There’s been a great deal of discussion about RDFa, HTML5, and microdata the last few days, on email lists and elsewhere. I wanted to write down notes of the discussions here, for future reference. Those working issues with RDFa in Drupal 7 should pay particular attention, but the material is relevant to anyone incorporating RDFa.
Shane McCarron released a proposal for RDFa in HTML4, which is based on creating a DTD that extends support for RDFa in HTML4. He does address some issues related to the differences in how certain data is handled in HTML4 and XHTML, but for the most part, his document refers processing issues to the original RDFaSyntax document.
“If the object of a triple would be an XMLLiteral, and the input to the processor is not well-formed [XML]” – I don’t understand what that means in an HTML context. Is it meant to mean something like “the bytes in the HTML file that correspond to the contents of the relevant element could be parsed as well-formed XML (modulo various namespace declaration issues)”? If so, that seems impossible to implement. The input to the RDFa processor will most likely be a DOM, possibly manipulated by the DOM APIs rather than coming straight from an HTML parser, so it may never have had a byte representation at all.
There’s a lively little sub-thread related to this one issue, but the one response I’ll focus on is Shane, who replied, RDFa does not pre-suppose a processing model in which there is a DOM. The issue of xml:lang is also still under discussion, but I want to move on to new issues.
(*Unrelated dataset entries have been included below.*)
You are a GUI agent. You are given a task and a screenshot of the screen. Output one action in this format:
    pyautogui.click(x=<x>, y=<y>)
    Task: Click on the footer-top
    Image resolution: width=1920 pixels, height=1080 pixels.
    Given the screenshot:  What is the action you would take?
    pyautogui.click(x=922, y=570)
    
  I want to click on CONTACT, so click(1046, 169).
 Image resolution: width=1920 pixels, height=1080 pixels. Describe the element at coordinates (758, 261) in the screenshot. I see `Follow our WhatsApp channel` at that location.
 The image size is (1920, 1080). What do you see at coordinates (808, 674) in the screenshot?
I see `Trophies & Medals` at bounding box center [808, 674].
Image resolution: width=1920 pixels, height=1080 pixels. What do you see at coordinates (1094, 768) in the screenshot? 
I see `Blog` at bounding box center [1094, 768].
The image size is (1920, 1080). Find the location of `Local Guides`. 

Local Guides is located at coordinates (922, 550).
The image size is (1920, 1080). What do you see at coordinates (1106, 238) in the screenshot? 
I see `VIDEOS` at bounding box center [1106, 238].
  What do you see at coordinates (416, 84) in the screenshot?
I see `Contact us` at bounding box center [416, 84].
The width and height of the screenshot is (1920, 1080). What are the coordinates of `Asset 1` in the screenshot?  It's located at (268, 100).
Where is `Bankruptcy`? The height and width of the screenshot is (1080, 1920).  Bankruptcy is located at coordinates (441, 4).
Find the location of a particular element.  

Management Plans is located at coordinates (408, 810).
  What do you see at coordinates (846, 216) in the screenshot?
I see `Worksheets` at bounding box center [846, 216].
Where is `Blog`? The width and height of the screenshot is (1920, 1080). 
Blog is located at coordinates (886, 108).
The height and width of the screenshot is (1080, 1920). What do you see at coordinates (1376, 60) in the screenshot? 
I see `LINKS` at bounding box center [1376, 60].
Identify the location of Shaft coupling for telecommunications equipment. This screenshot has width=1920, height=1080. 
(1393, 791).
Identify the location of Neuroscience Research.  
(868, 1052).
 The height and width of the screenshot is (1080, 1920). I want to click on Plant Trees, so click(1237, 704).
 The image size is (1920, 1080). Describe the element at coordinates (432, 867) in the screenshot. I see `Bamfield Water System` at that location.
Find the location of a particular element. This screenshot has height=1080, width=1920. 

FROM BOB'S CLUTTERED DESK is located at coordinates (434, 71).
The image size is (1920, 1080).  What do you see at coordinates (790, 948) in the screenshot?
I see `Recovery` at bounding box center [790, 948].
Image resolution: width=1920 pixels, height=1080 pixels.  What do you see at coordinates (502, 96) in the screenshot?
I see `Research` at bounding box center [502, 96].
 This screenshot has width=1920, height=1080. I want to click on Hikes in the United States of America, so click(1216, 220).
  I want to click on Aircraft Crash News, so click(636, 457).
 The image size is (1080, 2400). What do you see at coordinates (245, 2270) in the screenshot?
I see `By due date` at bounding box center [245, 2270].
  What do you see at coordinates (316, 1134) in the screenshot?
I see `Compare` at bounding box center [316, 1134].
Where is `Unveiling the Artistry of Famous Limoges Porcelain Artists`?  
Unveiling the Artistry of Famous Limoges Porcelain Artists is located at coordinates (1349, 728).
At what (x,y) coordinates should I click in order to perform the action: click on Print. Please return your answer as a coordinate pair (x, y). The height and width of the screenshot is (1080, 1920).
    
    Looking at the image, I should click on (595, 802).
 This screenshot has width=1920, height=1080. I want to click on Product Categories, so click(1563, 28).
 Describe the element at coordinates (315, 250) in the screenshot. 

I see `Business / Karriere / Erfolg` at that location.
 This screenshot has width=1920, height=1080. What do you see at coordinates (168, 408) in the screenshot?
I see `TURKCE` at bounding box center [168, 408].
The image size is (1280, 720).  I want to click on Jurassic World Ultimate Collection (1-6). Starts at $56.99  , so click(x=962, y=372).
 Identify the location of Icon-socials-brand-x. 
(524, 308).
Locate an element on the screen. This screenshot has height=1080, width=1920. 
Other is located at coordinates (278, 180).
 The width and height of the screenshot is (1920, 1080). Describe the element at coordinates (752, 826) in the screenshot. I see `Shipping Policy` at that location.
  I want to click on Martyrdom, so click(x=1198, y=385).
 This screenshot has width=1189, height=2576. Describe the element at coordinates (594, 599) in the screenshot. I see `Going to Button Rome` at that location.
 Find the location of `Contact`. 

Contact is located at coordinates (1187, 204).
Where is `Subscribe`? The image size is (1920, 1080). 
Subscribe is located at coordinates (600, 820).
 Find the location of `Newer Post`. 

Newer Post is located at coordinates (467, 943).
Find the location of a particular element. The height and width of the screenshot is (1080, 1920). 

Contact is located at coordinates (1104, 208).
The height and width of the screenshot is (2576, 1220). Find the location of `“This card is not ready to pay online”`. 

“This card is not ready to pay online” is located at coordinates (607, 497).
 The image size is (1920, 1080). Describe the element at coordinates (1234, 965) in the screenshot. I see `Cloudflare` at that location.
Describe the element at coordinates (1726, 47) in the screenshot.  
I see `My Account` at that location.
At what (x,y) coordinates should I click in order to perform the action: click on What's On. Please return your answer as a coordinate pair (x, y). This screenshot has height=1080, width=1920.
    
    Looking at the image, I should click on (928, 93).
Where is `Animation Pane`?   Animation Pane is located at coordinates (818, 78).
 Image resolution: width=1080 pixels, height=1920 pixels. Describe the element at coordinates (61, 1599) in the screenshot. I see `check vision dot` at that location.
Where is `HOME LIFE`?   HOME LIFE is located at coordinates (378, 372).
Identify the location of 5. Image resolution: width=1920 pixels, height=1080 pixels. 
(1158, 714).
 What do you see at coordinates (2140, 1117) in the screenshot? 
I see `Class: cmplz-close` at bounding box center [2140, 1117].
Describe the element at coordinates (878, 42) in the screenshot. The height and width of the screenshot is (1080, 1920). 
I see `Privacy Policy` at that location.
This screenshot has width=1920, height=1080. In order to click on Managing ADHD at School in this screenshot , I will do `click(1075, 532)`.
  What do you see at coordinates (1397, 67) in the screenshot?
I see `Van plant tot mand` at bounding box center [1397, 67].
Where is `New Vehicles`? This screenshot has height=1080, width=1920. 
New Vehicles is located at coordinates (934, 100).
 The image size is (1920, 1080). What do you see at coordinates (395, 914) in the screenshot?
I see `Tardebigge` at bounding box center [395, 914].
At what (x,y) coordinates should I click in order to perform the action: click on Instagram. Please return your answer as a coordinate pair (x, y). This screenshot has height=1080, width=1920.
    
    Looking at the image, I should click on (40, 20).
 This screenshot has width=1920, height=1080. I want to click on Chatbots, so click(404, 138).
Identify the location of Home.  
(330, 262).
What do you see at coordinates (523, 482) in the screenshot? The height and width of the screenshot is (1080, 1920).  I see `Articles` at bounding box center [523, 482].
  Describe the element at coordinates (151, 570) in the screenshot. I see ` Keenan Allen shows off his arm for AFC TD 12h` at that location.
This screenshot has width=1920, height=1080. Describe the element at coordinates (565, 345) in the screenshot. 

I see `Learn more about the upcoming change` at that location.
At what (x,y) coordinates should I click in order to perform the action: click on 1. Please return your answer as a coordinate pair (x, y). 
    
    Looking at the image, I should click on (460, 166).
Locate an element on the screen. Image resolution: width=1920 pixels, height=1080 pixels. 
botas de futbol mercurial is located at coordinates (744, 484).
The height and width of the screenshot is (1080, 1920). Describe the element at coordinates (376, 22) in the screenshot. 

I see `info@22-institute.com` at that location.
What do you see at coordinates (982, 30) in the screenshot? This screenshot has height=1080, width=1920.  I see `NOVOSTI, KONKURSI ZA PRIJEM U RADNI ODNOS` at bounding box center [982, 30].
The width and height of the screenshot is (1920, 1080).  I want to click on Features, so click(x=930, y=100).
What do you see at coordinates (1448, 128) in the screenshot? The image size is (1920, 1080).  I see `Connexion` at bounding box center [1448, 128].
While the discussion related to Shane’s document was ongoing, Philip released his own first look at RDFa in HTML5. Concern was immediately expressed about Philip’s copying of some of Shane’s material, in order to create a new processing rule section. The concern wasn’t because of any issue to do with copyright, but the problems that can occur when you have two sets of processing rules for the same data and the same underlying data model. No matter how careful you are, at some point the two are likely to diverge, and the underlying data model corrupted.
Rather than spend time on Philip’s specification directly at this time, I want to focus, instead, on a note he attached to the email entry providing the link to the spec proposal. In it he wrote:
There are several unresolved design issues (e.g. handling of case-sensitivity, use of xmlns:* vs other mechanisms that cause fewer problems, etc) – I haven’t intended to make any decisions on such issues, I’ve just attempted to define the behaviour with sufficient detail that it should make those issues visible.
More on case sensitivity in a moment.
Discussion started a little more slowly for Philip’s document, but is ongoing. In addition, both Philip and Manu Sporney released test suites. Philip’s is focused on highlighting problems when parsing RDFa in HTML as compared to XHTML; The one that Manu posted, created by Shane, focused on a basic set of test cases for RDFa, generally, but migrated into the RDFa in HTML4 document space.
<!DOCTYPE HTML PUBLIC "-//ApTest//DTD HTML4+RDFa 1.0//EN" "http://www3.aptest.com/standards/DTD/html4-rdfa-1.dtd">
Author: <span property="dc:creator t:apple T:banana">Albert Einstein</span>
<h2 property="dc:title">E = mc<sup>2</sup>: The Most Urgent Problem of Our Time</h2>
Notice the two namespace declarations, one for “t” and one for “T”. Both are used to provide properties for the object being described in the document: t:apple and T:banana. Parsing the document with a RDFa application that applies XML rules, treats the namespaces, “t” and “T” as two different namespaces. It has no problem with the RDFa annotation.
Returning to the discussion, there is some back and forth on how to handle case sensitivity issues related to HTML, with suggestions varying as widely as: tossing the RDFa in XHTML spec out and creating a new one; tossing RDFa out in favor of Microdata; creating a best practices document that details the problem and provides appropriate warnings; creating a new RDFa in HTML document (or modifying existing profile document) specifying that all conforming applications must treat prefix names as case insensitive in HTML, (possibly cross-referencing the RDFa in XHTML document, which allows case sensitive prefixes). I am not in favor of the first two options. I do favor the latter two options, though I think the best practices document should strongly recommend using lowercase prefix names, and definitely not using two prefixes that differ only by case. During the discussion, a new conforming RDFa test case was proposed that tests based on case. This has now started its own discussion.
I think the problem of case and namespace prefixes (not to mention xmlns as compared to XMLNS) is very much an edge issue, not a show stopper. However, until a solution is formalized, be aware that xmlns prefix case is handled differently in XHTML and HTML. Since all things are equal, consider using lowercase prefixes, only, when embedding RDFa (or any other namespace-based functionality). In addition, do not use XMLNS. Ever. If not for yourself, do it for the kittens.
Speaking of RDFa in HTML issues, there is now a new RDFa in HTML issues wiki page. Knock yourselves out.
updateA new version of the RDFa in HTML4 profile has been released. It addresses a some of the concerns expressed earlier, including the issue of case and XMLLiteral. Though HTML5 doesn’t support DTDs, as HTML4 does, the conformance rules should still be good for HTML5.